Émancipation sociale et école publique

mardi 10 août 2021.
 

Par Claude Lelièvre

Elle a osé ! L’historienne Laurence De Cock a mis au centre de son dernier livre la problématique de « l’émancipation sociale », une vieille lune pour certains d’autant que les « néolibéraux » se sont efforcés de détourner le sens du beau terme d’ « émancipation » en « libre entreprise de soi ».

C’est en toute conscience que Laurence De Cock a relevé ce défi, comme on peut le voir dès son introduction : « Puisque celles et ceux qui œuvrent pour un projet égalitaire de transformation sociale semblent aujourd’hui cantonnés à une position défensive, peut-être est-ce le bon moment de se compter, de reprendre la main et de revitaliser le principe d’une école publique, de masse, au service de l’émancipation sociale. Comme nombre de mots galvaudés, celui d’émancipation est aujourd’hui récupéré jusque chez les néolibéraux. L’émancipation devient alors la libre entreprise de soi, à la manière d’un entrepreneuriat permettant de sortir de sa condition sociale par l’effort et le mérite […]. Rien d’étonnant à ce que le ministre de l’Education du gouvernement d’Emmanuel Macron soit le premier promoteur de cette redéfinition.[...]. Une véritable émancipation ne s’en tient pas à cette définition réductrice[...] . L’émancipation sociale, comme individuelle, fait le pari de l’utilité du collectif, non comme cadre d’émulation par la concurrence, mais pour construire une coopération guidée par l’impératif de justice sociale et donc au service de celles et ceux qui en ont le plus besoin »

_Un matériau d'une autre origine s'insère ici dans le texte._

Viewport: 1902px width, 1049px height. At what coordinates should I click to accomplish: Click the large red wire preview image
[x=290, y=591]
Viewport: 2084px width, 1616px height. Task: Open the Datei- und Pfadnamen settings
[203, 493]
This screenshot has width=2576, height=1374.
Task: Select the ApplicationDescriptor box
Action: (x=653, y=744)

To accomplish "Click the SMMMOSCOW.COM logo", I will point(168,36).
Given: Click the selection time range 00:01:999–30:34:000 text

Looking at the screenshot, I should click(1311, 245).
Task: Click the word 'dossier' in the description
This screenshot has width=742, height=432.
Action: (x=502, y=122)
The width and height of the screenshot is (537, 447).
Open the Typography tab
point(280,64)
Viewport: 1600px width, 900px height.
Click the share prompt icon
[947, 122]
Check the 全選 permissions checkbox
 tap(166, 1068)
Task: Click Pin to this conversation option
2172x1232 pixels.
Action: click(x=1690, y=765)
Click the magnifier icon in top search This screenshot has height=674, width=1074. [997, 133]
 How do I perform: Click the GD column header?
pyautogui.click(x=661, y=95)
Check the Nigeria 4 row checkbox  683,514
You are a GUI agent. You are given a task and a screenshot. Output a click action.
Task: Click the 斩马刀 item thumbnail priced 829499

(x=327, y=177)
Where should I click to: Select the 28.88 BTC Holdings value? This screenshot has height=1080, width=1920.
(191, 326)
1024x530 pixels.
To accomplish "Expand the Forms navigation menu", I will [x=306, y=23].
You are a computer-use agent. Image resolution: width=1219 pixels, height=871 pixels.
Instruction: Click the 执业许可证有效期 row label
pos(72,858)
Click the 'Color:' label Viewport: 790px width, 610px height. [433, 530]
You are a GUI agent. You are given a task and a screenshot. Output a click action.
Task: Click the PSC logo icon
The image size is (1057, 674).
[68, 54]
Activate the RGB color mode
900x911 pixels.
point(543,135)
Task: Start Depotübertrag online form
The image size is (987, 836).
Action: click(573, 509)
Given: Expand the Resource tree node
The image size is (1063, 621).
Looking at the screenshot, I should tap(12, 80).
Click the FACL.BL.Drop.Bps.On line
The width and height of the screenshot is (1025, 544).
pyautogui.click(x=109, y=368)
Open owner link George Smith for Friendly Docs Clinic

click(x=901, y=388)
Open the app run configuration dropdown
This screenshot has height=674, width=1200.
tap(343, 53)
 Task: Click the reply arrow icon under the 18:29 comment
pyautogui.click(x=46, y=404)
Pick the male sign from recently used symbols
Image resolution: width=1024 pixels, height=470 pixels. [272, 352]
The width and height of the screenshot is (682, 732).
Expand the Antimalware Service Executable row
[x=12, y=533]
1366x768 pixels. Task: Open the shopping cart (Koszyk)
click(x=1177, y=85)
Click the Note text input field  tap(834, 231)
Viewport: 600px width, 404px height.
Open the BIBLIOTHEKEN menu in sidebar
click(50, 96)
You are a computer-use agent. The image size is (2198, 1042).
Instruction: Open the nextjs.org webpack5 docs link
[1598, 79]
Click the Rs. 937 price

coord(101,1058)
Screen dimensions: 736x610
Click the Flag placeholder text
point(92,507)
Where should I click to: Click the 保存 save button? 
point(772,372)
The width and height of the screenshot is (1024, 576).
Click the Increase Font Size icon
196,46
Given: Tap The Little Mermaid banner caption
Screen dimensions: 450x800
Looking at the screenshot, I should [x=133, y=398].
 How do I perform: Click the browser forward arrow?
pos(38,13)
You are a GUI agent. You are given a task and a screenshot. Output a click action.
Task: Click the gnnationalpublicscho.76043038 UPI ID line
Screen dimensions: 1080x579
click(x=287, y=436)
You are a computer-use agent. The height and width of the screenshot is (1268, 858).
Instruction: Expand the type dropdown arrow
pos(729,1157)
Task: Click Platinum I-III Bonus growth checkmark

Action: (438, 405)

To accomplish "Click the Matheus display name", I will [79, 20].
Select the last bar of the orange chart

Après deux chapitres consacrés à faire l’analyse au vitriol des réformes éducatives de ces dernières années, Laurence De Cock en vient à ce qui est la nouveauté essentielle de son projet : revisiter à sa façon l’histoire de l’Ecole de façon à s’appuyer sur certains de ses repères « émancipateurs’ » (notamment la « Révolution française », « Jean Zay », le « Plan Langevin Wallon », et surtout « l’Education nouvelle ») de façon à ce que cet historique en profondeur puisse mettre en perspective ses propositions (car elle a le mérite d’en faire) : « Pour un service public de la maternelle à l’université » ; « l’Ecole comme antichambre de la vie en société ? » ; « Dans l’école on travaille et on apprend » ; « L’Ecole comme un espace laïque et universel » ; « Des programmes pour penser » ; « Pédagogie et émancipation ».

Les intitulés de ces propositions peuvent être tout à fait évocateurs ou quelque peu énigmatiques selon que l’on est initié ou non à tel ou tel champ de référence ou domaine historique. Elles ont en tout cas le mérite d’ouvrir la discussion en vue de perspectives d’avenir en ne se cantonnant pas à des diatribes défensives et en assumant une ligne clairement définie.

« Ecole publique et émancipation sociale », aux éditions Agone-Contrefeux, 215 pages, 16 euros.